Alex de Waal, Executive Director of the World Peace Foundation and a research professor at Tufts University. From 2009 to 2011 he served as senior advisor to the African Union High Level Implementation Panel for Sudan. He was also program director at the Social Science Research Council, with responsibilities for research programs on humanitarian issues and HIV/AIDS and social transformation. His academic research has focused on issues of famine, conflict and human rights in Africa. He was awarded an OBE in the UK New Year’s Honors List of 2009, was on the Prospect/Foreign Policy list of 100 public intellectuals in 2008 and the Atlantic Monthly list of 27 ‘brave thinkers’ in 2009.

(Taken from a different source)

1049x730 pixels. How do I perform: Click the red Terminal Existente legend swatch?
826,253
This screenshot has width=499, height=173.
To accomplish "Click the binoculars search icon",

Juan Enriquez, Managing Director of Excel Venture Management and a leading authority on the economic impact of life sciences on business and society and a respected business leader and entrepreneur. Prior to Excel, he was the founding Director of the Harvard Business School's Life Sciences Project, with many of his innovative thoughts captured in his bestselling book, As The Future Catches You, which provided an accurate blueprint of how a bio-based economy changes industries and corporations. His most recent publication is an eBook, Homo Evolutis: A Short Tour of our New Species, which describes a world where humans increasingly shape their environment, themselves, and other species. Following HBS, Juan became an active angel investor and founder of Biotechonomy Ventures which invested in BioTrove, Xcellerex, and Synthetic Genomics, a company he co founded with Drs. J. Craig Venter and Hamilton Smith to apply life sciences to energy markets.

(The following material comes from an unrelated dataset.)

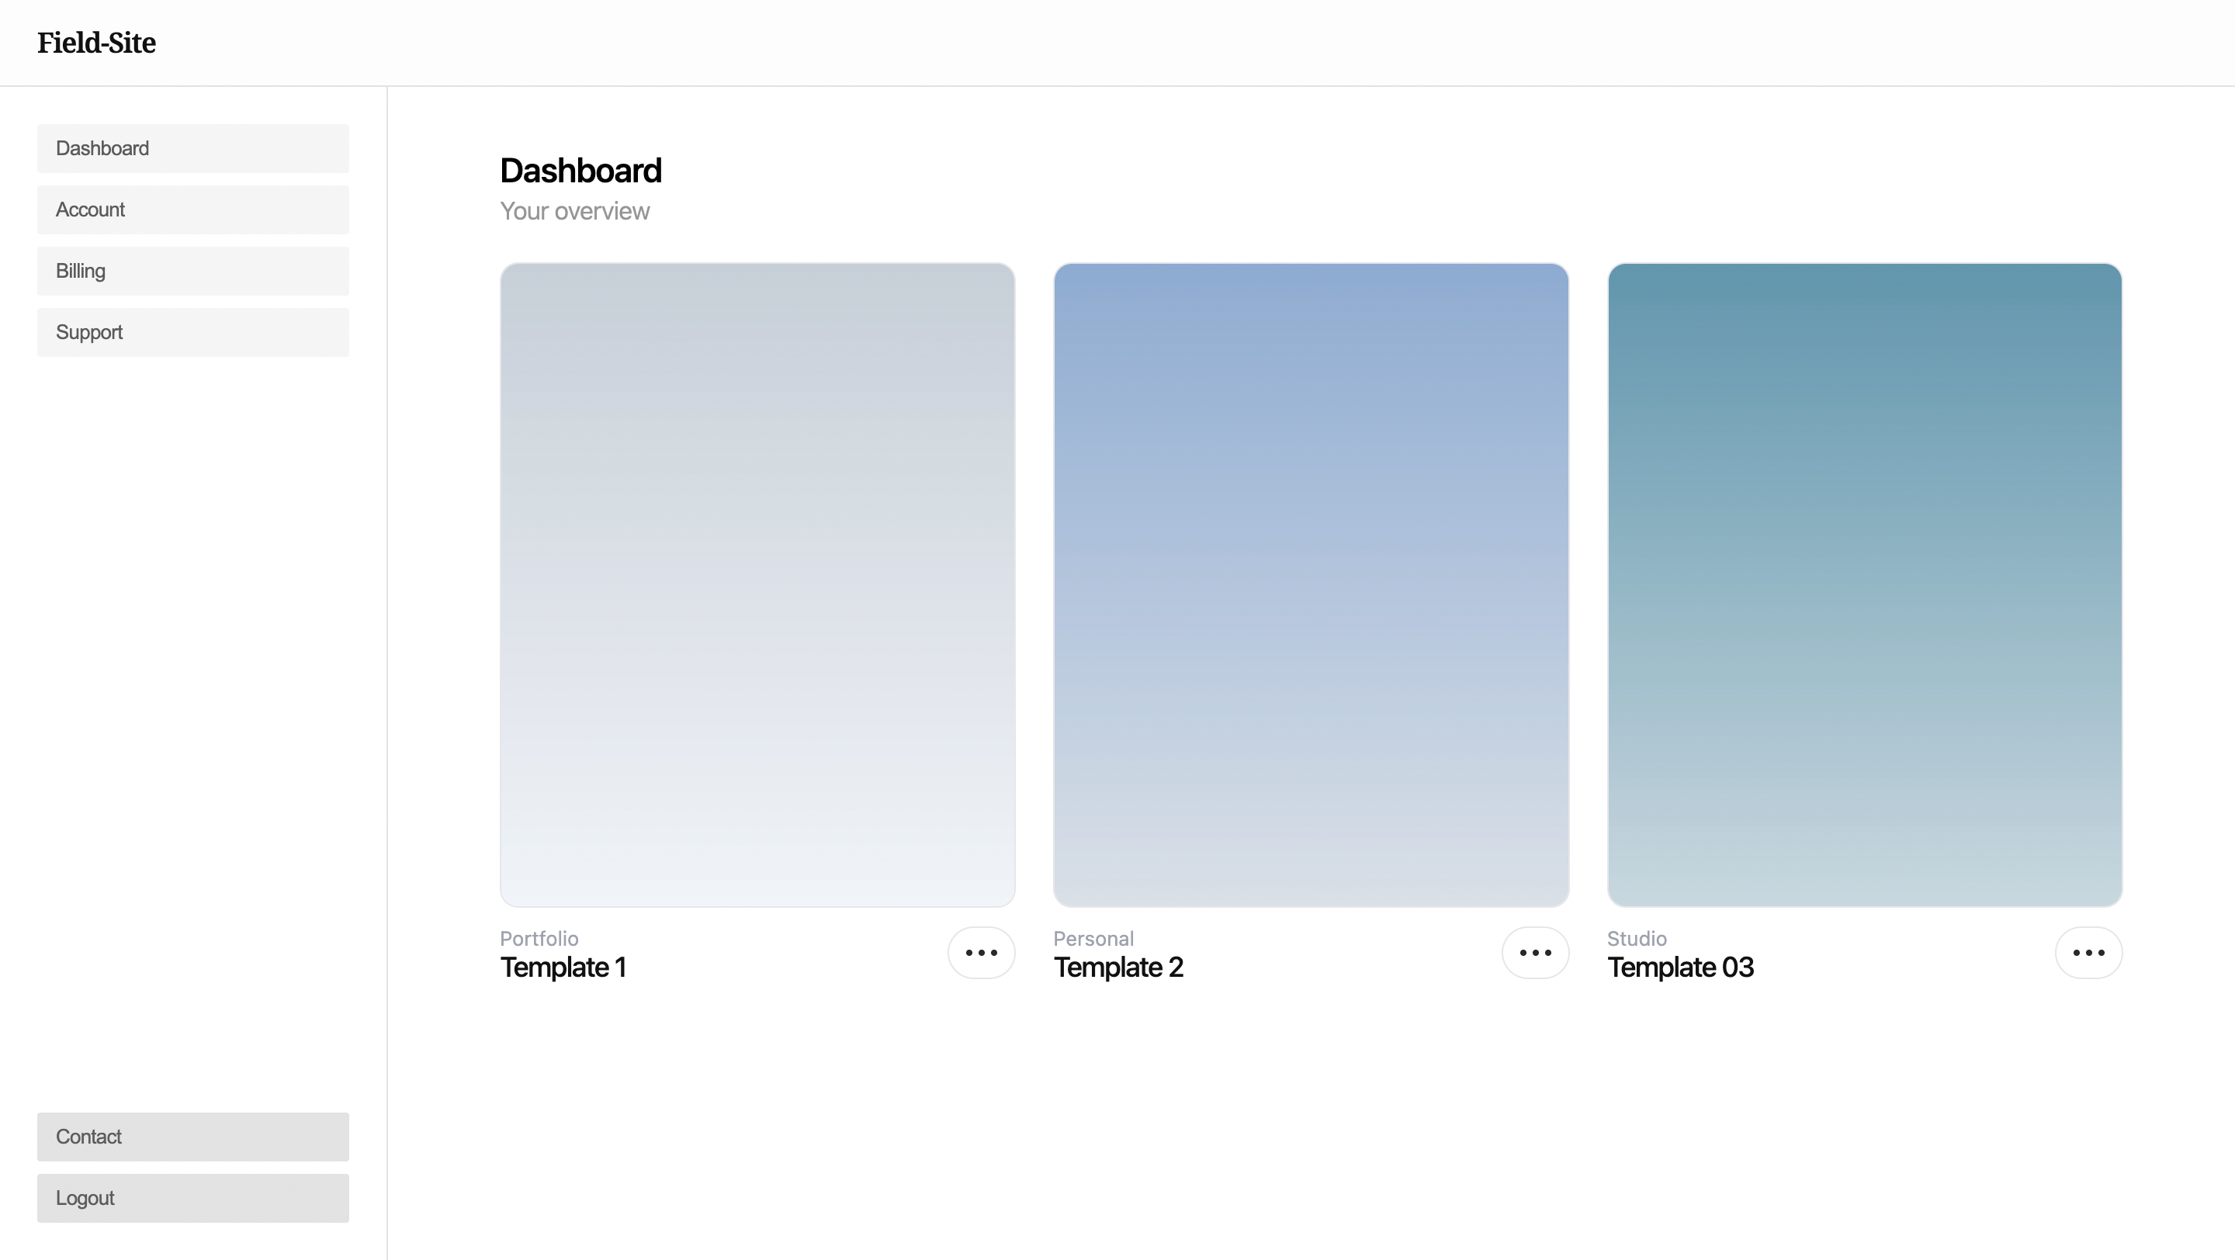The width and height of the screenshot is (2235, 1260).
Task: Click the Studio label above Template 03
Action: (x=1636, y=937)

Anne Goldfeld, Professor of Medicine at Harvard Medical School, a Senior Investigator at the Immune Disease Institute, Associate Professor of Immunology and Infectious Disease at the Harvard School of Public Health, and a member of the Infectious Disease Division at Brigham & Women's Hospital in Boston. Work in her laboratory at the Immune Disease Institute focuses on basic gene regulation and on new understanding of how the immune system responds to tuberculosis and AIDS. Her lab has discovered basic mechanisms of cell type- and inducer-specific gene regulation using the TNF gene and HIV as model systems and genes and described new T cell responses associated with TB susceptibility and latency. As the co-founder of the Cambodian Health Committee and the Global Health Committee, she has helped pioneer new models of TB and AIDS care and access to treatment while integrating basic research approaches to improve care and to discover new approaches and therapies.

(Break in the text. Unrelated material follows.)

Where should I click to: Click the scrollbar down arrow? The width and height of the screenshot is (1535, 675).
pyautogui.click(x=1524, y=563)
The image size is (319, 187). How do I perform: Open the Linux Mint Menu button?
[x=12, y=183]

Jeffrey Griffiths, Associate Professor of Public Health and Medicine, Department of Public Health and Community Medicine and Department of Medicine, Tufts University School of Medicine.  He is the Director of the Global Nutrition Collaborative Research Support Program—Africa at the Friedman School of Nutrition at Tufts and the Director of the Global Health, Public Health and Professional Degree Programs at the Tufts School of Medicine.  He is an Adjunct Professor at the Friedman School and at the Tufts School of Engineering and an Adjunct Associate Professor at the Tufts Cummings School of Veterinary Medicine.  He also is the Chair of the Drinking Water Panel for the US Environmental Protections Agency’s Science Advisory Board.